PROBLEM TO WORK ON =>
For each record that follows, write out an identical copy.

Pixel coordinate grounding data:
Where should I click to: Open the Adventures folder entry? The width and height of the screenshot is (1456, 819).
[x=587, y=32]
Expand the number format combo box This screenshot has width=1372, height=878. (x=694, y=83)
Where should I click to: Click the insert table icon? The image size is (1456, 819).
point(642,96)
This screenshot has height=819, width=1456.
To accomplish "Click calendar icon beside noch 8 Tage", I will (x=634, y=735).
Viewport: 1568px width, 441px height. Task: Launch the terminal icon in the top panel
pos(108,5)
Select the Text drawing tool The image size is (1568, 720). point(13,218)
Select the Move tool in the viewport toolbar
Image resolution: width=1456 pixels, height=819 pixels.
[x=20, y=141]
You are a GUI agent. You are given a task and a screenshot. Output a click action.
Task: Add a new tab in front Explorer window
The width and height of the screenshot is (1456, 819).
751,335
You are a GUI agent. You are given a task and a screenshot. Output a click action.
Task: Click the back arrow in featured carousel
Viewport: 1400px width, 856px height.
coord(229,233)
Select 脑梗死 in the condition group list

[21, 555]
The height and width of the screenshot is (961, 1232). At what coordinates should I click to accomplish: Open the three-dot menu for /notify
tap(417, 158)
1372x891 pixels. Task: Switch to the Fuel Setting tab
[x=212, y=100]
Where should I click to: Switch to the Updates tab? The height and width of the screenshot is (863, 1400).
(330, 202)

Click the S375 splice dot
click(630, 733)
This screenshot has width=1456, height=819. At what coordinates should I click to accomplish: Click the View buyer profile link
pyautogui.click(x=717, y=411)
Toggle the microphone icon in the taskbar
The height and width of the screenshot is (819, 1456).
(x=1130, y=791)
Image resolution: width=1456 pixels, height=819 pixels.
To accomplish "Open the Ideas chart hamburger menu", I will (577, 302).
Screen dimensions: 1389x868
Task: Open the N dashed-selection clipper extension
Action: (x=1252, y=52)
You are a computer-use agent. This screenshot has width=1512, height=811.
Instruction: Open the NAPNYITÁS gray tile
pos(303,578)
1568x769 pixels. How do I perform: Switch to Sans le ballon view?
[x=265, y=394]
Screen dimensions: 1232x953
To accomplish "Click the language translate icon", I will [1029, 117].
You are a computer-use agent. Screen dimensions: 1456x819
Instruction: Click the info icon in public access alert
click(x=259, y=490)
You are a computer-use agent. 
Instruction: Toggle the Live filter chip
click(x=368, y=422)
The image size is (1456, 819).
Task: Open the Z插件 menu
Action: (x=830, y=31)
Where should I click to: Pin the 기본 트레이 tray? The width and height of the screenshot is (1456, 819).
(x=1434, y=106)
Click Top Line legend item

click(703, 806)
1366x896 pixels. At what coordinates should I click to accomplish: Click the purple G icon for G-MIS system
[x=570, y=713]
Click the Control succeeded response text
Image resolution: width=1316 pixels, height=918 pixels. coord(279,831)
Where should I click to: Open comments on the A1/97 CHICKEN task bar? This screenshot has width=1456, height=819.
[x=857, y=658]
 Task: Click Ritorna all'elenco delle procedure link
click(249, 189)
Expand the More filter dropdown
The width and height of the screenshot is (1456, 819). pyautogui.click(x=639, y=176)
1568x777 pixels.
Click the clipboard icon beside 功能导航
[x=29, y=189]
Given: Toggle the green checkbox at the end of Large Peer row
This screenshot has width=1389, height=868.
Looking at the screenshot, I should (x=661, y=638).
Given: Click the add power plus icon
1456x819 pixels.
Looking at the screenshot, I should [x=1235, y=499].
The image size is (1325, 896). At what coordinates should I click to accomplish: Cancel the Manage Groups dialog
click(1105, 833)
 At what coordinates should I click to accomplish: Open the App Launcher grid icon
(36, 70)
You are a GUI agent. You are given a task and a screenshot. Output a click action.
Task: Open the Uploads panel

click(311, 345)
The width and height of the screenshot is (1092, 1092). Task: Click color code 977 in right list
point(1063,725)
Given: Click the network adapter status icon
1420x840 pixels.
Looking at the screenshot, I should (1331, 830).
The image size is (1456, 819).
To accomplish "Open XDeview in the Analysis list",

ANSWER BOX =>
Where should I click to: Open the Adventures folder entry? The width and height of the screenshot is (1456, 819).
[x=587, y=32]
Expand the number format combo box This screenshot has width=1372, height=878. (x=694, y=83)
Where should I click to: Click the insert table icon? The image size is (1456, 819).
point(642,96)
This screenshot has height=819, width=1456.
To accomplish "Click calendar icon beside noch 8 Tage", I will (x=634, y=735).
Viewport: 1568px width, 441px height. Task: Launch the terminal icon in the top panel
pos(108,5)
Select the Text drawing tool The image size is (1568, 720). point(13,218)
Select the Move tool in the viewport toolbar
Image resolution: width=1456 pixels, height=819 pixels.
[x=20, y=141]
You are a GUI agent. You are given a task and a screenshot. Output a click action.
Task: Add a new tab in front Explorer window
The width and height of the screenshot is (1456, 819).
751,335
You are a GUI agent. You are given a task and a screenshot. Output a click action.
Task: Click the back arrow in featured carousel
Viewport: 1400px width, 856px height.
coord(229,233)
Select 脑梗死 in the condition group list

[21, 555]
The height and width of the screenshot is (961, 1232). At what coordinates should I click to accomplish: Open the three-dot menu for /notify
tap(417, 158)
1372x891 pixels. Task: Switch to the Fuel Setting tab
[x=212, y=100]
Where should I click to: Switch to the Updates tab? The height and width of the screenshot is (863, 1400).
(330, 202)

Click the S375 splice dot
click(630, 733)
This screenshot has width=1456, height=819. At what coordinates should I click to accomplish: Click the View buyer profile link
pyautogui.click(x=717, y=411)
Toggle the microphone icon in the taskbar
The height and width of the screenshot is (819, 1456).
(x=1130, y=791)
Image resolution: width=1456 pixels, height=819 pixels.
To accomplish "Open the Ideas chart hamburger menu", I will (577, 302).
Screen dimensions: 1389x868
Task: Open the N dashed-selection clipper extension
Action: (x=1252, y=52)
You are a computer-use agent. This screenshot has width=1512, height=811.
Instruction: Open the NAPNYITÁS gray tile
pos(303,578)
1568x769 pixels. How do I perform: Switch to Sans le ballon view?
[x=265, y=394]
Screen dimensions: 1232x953
To accomplish "Click the language translate icon", I will [1029, 117].
You are a computer-use agent. Screen dimensions: 1456x819
Instruction: Click the info icon in public access alert
click(x=259, y=490)
You are a computer-use agent. 
Instruction: Toggle the Live filter chip
click(x=368, y=422)
The image size is (1456, 819).
Task: Open the Z插件 menu
Action: (x=830, y=31)
Where should I click to: Pin the 기본 트레이 tray? The width and height of the screenshot is (1456, 819).
(x=1434, y=106)
Click Top Line legend item

click(703, 806)
1366x896 pixels. At what coordinates should I click to accomplish: Click the purple G icon for G-MIS system
[x=570, y=713]
Click the Control succeeded response text
Image resolution: width=1316 pixels, height=918 pixels. coord(279,831)
Where should I click to: Open comments on the A1/97 CHICKEN task bar? This screenshot has width=1456, height=819.
[x=857, y=658]
 Task: Click Ritorna all'elenco delle procedure link
click(249, 189)
Expand the More filter dropdown
The width and height of the screenshot is (1456, 819). pyautogui.click(x=639, y=176)
1568x777 pixels.
Click the clipboard icon beside 功能导航
[x=29, y=189]
Given: Toggle the green checkbox at the end of Large Peer row
This screenshot has width=1389, height=868.
Looking at the screenshot, I should (x=661, y=638).
Given: Click the add power plus icon
1456x819 pixels.
Looking at the screenshot, I should [x=1235, y=499].
The image size is (1325, 896). At what coordinates should I click to accomplish: Cancel the Manage Groups dialog
click(1105, 833)
 At what coordinates should I click to accomplish: Open the App Launcher grid icon
(36, 70)
You are a GUI agent. You are given a task and a screenshot. Output a click action.
Task: Open the Uploads panel

click(311, 345)
The width and height of the screenshot is (1092, 1092). Task: Click color code 977 in right list
point(1063,725)
Given: Click the network adapter status icon
1420x840 pixels.
Looking at the screenshot, I should (1331, 830).
The image size is (1456, 819).
To accomplish "Open XDeview in the Analysis list",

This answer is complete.